Green was attending graduate school at Atlanta University in 1951, when fellow graduate student, A.L. Jordan, then a principal in Bogalusa, talked her into relocating to Bogalusa to work at Central. It turned out to be just the opportunity Green was seeking.

“Mama knew everybody in New Orleans,” Green recalled during an interview last year. “I wanted to go out on my own and make a name on my own, not because I was somebody’s daughter.”

She quickly made a name for herself, earning awards across the state as a powerful drama teacher. As a guidance counselor, she eventually connected to a recruiter at her alma mater, Dillard University, and began steering students there. Green is credited for sending more than 100 students to Dillard. Last May, Dillard honored Green and created the annual Ada Green Recruitment Award to recognize the alumni chapter or individual who recruits the most students to enroll at Dillard in the preceding fall and spring semesters.
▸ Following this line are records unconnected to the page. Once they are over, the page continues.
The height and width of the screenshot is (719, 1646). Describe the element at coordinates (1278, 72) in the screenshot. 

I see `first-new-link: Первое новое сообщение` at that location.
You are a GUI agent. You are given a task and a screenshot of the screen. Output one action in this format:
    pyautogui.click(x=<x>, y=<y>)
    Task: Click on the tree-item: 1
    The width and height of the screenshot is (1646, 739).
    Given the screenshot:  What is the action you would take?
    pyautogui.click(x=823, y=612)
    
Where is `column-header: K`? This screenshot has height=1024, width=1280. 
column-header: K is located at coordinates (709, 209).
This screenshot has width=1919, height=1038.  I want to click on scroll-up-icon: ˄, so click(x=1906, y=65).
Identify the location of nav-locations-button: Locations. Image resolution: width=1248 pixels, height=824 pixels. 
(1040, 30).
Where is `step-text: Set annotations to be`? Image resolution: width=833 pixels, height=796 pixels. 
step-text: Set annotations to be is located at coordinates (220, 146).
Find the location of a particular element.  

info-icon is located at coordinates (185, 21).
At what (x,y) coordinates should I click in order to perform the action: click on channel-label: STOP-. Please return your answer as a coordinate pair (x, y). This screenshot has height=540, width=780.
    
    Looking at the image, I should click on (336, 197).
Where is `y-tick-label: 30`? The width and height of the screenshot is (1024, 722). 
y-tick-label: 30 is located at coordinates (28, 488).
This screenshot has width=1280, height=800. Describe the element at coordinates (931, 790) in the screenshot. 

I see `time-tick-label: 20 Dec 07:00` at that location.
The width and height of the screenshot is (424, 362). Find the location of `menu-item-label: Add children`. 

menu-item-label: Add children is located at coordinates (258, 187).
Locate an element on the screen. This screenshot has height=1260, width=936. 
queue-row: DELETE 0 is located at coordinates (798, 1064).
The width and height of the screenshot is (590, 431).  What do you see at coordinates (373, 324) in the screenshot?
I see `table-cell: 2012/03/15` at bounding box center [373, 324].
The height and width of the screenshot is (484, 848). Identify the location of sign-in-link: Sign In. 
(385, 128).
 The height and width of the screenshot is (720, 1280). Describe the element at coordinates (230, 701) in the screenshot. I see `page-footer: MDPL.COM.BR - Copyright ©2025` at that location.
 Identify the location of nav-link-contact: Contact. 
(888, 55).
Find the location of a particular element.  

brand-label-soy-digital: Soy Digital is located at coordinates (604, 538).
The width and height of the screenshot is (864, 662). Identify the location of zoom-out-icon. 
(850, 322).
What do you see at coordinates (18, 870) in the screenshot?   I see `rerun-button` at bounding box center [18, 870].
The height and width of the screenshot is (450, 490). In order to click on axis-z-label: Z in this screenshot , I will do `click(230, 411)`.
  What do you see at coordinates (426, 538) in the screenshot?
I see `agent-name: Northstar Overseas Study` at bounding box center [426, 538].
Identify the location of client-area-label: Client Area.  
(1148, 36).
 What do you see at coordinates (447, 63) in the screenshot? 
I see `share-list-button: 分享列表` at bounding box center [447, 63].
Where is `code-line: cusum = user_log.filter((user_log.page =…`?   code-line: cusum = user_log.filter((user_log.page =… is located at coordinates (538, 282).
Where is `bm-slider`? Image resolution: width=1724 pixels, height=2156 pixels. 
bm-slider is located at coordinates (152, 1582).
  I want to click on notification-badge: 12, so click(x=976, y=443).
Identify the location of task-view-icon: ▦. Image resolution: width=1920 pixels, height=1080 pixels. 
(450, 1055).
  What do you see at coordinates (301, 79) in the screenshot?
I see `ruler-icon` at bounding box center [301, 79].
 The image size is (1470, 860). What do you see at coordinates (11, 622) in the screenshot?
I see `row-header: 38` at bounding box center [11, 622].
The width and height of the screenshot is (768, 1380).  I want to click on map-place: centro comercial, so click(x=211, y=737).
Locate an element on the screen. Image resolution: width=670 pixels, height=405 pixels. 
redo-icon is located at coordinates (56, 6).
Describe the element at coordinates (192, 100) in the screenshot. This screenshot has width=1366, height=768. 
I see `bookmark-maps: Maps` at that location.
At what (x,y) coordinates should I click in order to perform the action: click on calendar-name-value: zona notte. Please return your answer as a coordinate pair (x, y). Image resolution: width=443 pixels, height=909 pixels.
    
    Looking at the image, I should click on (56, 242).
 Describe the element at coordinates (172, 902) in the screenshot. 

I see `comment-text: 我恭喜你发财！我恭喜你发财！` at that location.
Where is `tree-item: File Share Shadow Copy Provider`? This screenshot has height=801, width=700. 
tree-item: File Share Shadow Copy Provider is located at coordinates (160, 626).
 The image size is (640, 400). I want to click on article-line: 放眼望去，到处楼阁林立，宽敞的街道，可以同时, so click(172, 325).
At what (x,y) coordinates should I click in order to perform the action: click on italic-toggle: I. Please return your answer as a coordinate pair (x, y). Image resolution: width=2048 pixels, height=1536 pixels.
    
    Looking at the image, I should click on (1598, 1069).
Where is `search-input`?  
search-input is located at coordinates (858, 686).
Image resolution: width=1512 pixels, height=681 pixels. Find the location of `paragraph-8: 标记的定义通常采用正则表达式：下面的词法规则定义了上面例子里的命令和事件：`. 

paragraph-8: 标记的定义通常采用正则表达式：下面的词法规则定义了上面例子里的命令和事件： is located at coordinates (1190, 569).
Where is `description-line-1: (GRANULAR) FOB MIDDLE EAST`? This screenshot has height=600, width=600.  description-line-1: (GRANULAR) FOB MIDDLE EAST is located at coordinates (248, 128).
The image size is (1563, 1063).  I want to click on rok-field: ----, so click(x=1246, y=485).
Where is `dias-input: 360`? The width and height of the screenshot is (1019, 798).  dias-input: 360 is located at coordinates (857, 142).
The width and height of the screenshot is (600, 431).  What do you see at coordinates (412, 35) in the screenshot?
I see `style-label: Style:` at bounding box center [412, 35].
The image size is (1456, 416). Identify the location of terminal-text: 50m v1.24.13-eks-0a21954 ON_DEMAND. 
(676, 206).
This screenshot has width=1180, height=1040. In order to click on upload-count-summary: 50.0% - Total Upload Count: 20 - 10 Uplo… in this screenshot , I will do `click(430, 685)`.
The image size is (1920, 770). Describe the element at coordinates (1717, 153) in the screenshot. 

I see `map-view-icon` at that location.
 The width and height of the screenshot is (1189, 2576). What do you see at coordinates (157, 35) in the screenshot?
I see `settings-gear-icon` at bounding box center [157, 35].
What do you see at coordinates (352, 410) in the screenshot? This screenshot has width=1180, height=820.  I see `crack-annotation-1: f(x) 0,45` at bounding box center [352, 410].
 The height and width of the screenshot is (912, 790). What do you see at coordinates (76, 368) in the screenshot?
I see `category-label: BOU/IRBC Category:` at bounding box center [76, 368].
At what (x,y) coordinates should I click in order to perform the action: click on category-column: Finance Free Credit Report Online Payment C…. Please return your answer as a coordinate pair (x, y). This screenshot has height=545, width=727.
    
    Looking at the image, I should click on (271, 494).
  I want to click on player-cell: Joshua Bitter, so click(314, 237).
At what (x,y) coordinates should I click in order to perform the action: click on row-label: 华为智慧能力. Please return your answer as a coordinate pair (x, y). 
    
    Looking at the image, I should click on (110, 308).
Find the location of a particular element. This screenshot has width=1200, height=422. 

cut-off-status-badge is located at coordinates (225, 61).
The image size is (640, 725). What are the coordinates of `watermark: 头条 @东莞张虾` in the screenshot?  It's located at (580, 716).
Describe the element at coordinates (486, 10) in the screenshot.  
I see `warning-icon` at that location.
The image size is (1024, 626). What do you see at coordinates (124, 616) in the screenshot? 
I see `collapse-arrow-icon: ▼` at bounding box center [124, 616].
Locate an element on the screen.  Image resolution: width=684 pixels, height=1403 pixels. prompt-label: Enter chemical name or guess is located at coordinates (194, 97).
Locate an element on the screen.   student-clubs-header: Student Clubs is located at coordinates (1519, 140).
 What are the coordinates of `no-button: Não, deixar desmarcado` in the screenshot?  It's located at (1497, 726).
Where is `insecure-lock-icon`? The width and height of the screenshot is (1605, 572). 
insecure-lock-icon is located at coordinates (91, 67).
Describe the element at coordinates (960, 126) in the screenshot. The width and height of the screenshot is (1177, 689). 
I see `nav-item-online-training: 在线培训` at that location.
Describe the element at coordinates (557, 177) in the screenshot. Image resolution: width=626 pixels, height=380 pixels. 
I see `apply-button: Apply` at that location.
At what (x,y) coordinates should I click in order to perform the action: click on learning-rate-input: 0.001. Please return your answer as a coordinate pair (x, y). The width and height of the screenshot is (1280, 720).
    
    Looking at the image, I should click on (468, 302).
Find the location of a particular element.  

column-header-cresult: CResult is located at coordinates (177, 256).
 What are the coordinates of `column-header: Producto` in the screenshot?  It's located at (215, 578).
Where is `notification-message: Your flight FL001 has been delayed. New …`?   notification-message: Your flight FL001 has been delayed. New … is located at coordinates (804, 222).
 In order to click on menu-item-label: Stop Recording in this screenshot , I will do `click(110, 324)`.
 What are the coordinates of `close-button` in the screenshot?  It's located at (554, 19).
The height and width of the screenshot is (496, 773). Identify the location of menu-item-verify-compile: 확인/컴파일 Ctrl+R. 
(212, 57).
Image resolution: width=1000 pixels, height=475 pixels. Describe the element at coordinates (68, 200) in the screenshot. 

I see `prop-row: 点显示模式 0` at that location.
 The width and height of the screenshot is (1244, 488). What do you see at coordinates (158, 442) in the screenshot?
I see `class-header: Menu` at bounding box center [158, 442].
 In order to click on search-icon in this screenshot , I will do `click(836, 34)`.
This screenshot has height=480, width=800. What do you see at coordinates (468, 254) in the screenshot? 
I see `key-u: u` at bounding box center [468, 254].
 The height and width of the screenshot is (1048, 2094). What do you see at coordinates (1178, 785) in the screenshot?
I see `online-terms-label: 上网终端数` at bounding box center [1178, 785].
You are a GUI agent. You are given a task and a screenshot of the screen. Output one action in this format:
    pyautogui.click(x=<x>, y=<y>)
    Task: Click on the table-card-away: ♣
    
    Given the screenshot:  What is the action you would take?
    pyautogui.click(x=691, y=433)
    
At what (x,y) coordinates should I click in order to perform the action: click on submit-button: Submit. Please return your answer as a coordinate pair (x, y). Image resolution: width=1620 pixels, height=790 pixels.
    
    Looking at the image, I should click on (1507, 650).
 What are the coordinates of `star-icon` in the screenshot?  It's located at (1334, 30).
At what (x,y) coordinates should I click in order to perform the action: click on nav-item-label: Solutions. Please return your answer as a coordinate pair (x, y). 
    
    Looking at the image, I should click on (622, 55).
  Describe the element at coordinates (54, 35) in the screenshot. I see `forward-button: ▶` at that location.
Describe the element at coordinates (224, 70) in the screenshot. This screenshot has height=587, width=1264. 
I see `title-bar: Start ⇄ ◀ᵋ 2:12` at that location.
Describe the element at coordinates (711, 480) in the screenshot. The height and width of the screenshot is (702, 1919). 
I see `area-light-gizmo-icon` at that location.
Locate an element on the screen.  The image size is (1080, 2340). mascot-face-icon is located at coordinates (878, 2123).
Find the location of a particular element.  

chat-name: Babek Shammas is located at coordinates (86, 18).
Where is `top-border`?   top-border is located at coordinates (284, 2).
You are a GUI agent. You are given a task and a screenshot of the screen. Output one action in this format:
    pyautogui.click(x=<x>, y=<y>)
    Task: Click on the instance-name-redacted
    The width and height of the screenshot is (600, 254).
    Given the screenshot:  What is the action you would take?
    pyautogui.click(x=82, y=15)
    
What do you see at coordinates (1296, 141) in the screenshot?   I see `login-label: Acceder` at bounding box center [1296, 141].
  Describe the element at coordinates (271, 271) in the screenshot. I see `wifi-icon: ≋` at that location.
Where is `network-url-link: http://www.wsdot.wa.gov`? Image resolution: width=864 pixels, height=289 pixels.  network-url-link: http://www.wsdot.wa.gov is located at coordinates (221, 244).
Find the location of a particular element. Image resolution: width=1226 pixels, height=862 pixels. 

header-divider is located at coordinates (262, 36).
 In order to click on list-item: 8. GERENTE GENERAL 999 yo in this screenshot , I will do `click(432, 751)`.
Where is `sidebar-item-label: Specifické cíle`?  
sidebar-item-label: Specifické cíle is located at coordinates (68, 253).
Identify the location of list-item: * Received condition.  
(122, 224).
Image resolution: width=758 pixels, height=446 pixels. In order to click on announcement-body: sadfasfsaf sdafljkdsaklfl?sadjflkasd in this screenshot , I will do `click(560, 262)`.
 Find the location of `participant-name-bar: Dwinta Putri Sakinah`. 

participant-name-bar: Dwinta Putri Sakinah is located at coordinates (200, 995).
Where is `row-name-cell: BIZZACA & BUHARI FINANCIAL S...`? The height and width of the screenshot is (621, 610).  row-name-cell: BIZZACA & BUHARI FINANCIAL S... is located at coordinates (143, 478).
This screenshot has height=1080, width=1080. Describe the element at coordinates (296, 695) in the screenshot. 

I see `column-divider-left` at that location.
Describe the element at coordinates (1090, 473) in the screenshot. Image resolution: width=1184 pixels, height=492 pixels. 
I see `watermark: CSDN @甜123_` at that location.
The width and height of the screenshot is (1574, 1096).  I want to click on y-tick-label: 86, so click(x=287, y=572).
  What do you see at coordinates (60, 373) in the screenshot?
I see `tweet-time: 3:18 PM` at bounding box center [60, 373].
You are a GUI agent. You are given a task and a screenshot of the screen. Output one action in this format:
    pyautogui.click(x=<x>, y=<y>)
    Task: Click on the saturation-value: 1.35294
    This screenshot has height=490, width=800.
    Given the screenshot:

“I never did it to receive any glory. I just wanted to help young people get a college education at a place where I knew they would have the best chance to be successful,” Green said at the time. “To God be the glory!”

Former Varnado High School principal Emma Ross was among those who often referred students to Green.

“She was such an asset to the community,” Ross said last year, after hearing about the award. “She invested a lot of her life to children of the community.”

Green often said she felt a special affinity for average students, who were willing to work hard to earn their way, because they reminded her of herself.  She was just 15 years old and in the 11th grade in 1945, when she graduated from McDonogh 35 High School in New Orleans. She barely knew what college was, but she landed at Dillard and managed to graduate with a scholarship to attend Atlanta University. She earned a master’s degree there and later earned a specialist’s degree from Southeastern Louisiana University in Hammond.

In Bogalusa schools, Green and music teacher Barbara Conrad Butler co-founded a high school girls’ club, called the Spartanettes, where they helped to usher generations of girls into womanhood with practical instructions on how to navigate life. The club met monthly and produced an annual Black History Month program and talent show, initially called The Big Broadcast and later Extravaganza. Members raised money throughout the year for cultural experiences, such as an annual trip to the Ebony Fashion Fair and dinner at the famous Dooky Chase Restaurant in New Orleans and summer trips to major American cities.

Former journalist and author Lisa Frazier Page, who was a member of the club from 1976 to 1980, said Green’s impact on the lives of countless young people, including herself, should not be underestimated.

“She gave me the greatest gift—the world,” said Page, public information officer for the district attorney’s office in St. Tammany and Washington parishes. “She showed me the world was much bigger than Bogalusa and pushed me to find my place in it. Many of the firsts in my life, such as my first plane ride, was with the Spartanettes. More than anything, Mrs. Hannibal (as we knew her) and Mrs. Butler sparked in me a desire to experience that great big world.”

Green also was a longtime active member of Thirkield United Methodist Church in Bogalusa, where she played the piano and often took the lead in planning various programs. “She was a mentor for my daughters and me through the church,” said Bogalusa resident and retired teacher Marsha Kim Spikes, a member of Thirkield.

After retiring from Bogalusa schools in 1989, Green returned to New Orleans and went to work at Dillard as Coordinator of Career Planning and Development. She served the New Orleans community through her church, First Street Peck Wesley United Methodist Church in Central City, the New Orleans Alumnae Chapter of Delta Sigma Theta Sorority, Inc., and Top Ladies of Distinction.

Green was preceded in death by her parents, longtime educator Irene Hannibal Greene and jazz great Jerome Greene, Sr.; and her husband, John Milton Green. She is survived by three sisters, Betty Greene Gibson (Kenneth), Lyndia Green-Faust, and Andree Cazenave Reese (Donald); two brothers, Jerome Greene, Jr. (Zelda), and Noel Cazenave; and a host of nieces, nephews, godchildren, other relatives, and friends.